## Required action:
Copy out the full set of records. Keep every word the same.

*** Opening Exercise material ***

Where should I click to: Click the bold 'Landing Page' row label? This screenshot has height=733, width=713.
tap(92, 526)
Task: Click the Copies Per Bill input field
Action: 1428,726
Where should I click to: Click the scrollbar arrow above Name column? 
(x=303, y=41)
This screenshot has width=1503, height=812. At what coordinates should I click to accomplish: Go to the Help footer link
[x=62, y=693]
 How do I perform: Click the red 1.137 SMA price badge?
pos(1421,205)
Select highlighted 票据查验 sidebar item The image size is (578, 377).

*** Closing Exercise material ***

## Problem solution:
Where should I click to: Click the bold 'Landing Page' row label? This screenshot has height=733, width=713.
tap(92, 526)
Task: Click the Copies Per Bill input field
Action: 1428,726
Where should I click to: Click the scrollbar arrow above Name column? 
(x=303, y=41)
This screenshot has width=1503, height=812. At what coordinates should I click to accomplish: Go to the Help footer link
[x=62, y=693]
 How do I perform: Click the red 1.137 SMA price badge?
pos(1421,205)
Select highlighted 票据查验 sidebar item The image size is (578, 377).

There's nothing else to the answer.